Barley, wheat, canola, fruit trees and livestock around NSW went underwater, and with harvest machines getting bogged and the roads too damaged to transport goods, crop shortages could hit customers where it hurts — at the supermarket checkout.
“Barley might be the one where people buying their beer might find it a lot more; the price for barley has gone up for quite some time,” NSW Farmers Grains Committee chair Justin Everitt said.
“So that’s probably where you will see an increase in beer prices. Once the breweries’ costs increase … they’ll pass those costs to the consumer.”
More than three-quarters of farmers said they planted less than half their usual winter crop and harvest would be delayed for weeks, a NSW Farmers survey found.
Mr Everitt said the demand for some affected crops would likely be met by interstate suppliers, adding it was too early to know if other costs will rise.
However, farmers who have lost most of their crops this year say it’s only a matter of time before grocery prices go up, some sharply.

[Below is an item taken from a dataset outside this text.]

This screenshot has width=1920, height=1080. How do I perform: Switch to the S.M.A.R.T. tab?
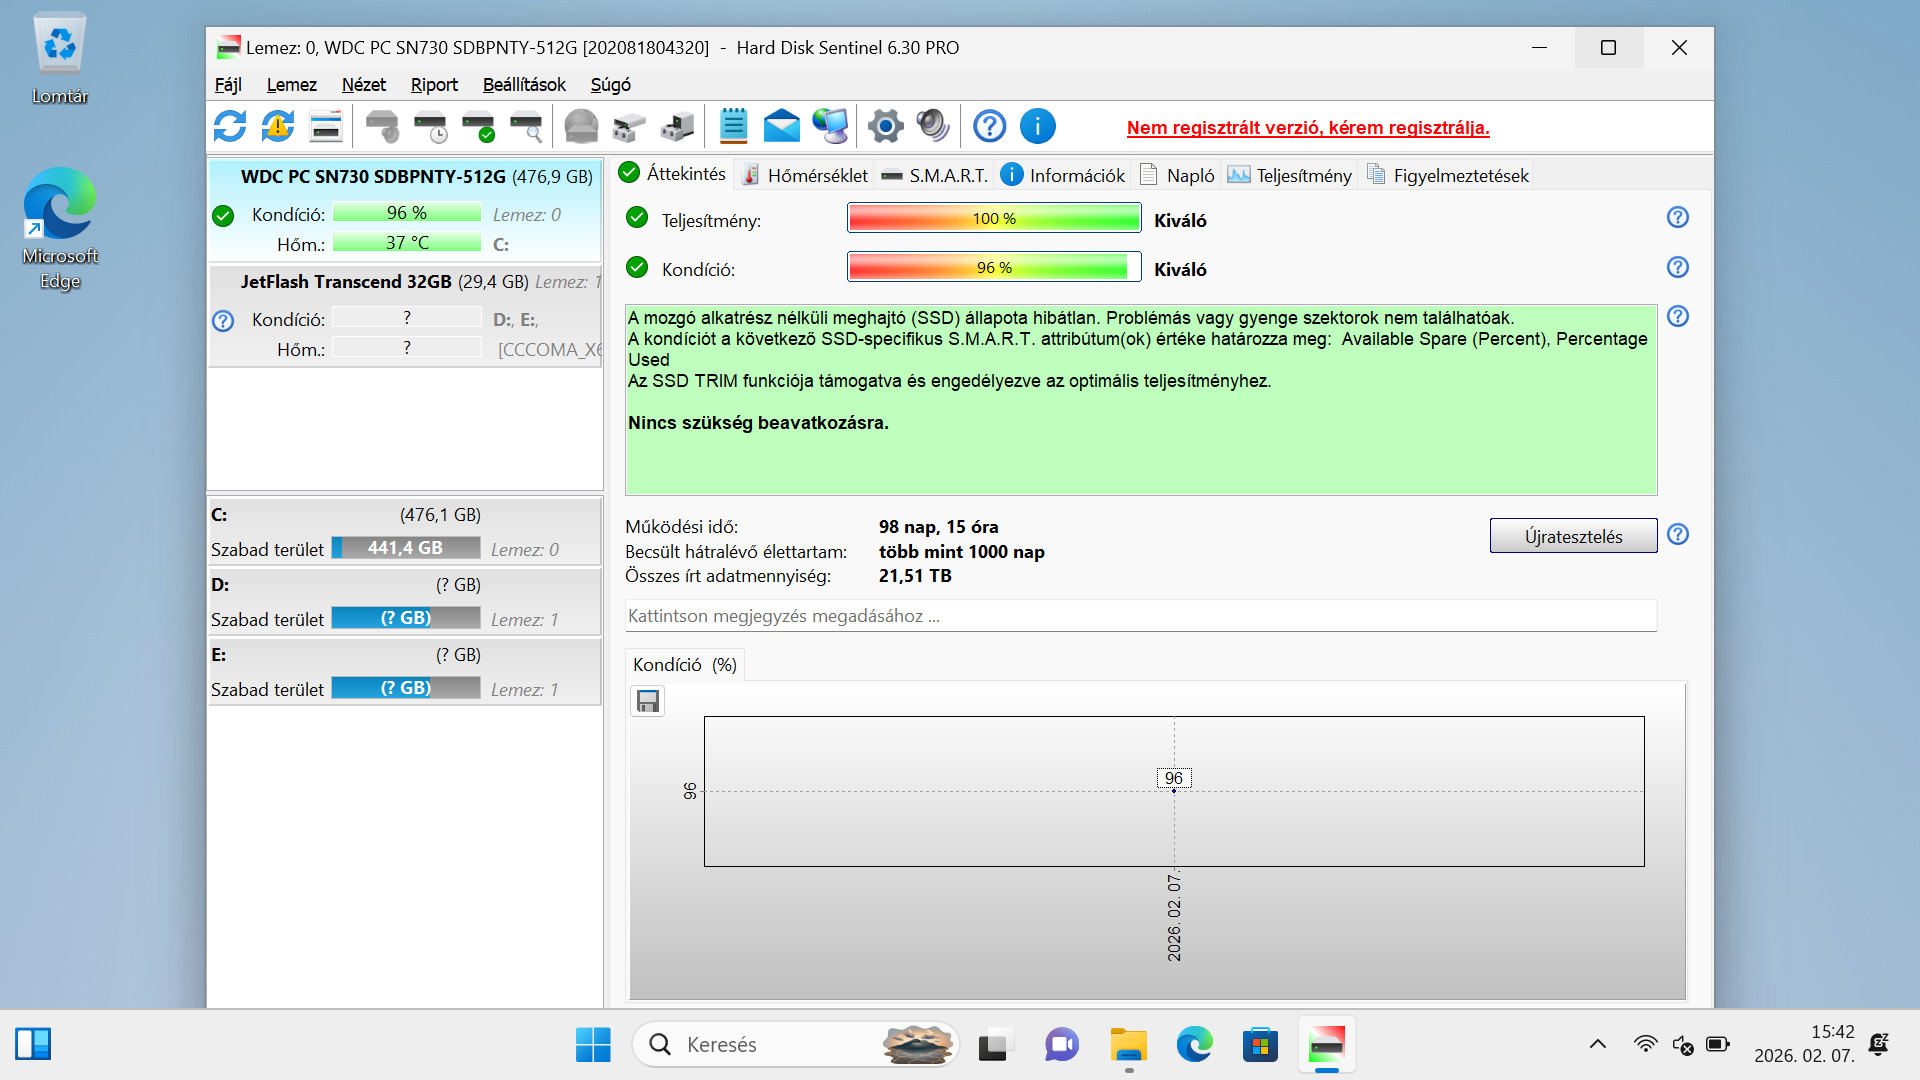[935, 175]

Mudgee farmer Phil English said the economic blow to rural communities was bound to pass on to consumers at some point.
“There’s not too many areas of the eastern seaboard that hadn’t been impacted a little bit by floodwaters,” he said.
“I think it’d be staggering the amount of crops that actually have been either downgraded or written off altogether, and for that matter, haven’t even been planted.
“I think the cost of wet weather is going to be extraordinary.”
The Christmas shop is already set to be pricey, with fruit and vegetable prices rising 16 per cent, recent ABS data shows.
Dairy products are up 12 per cent and bread and cereal up 10 per cent.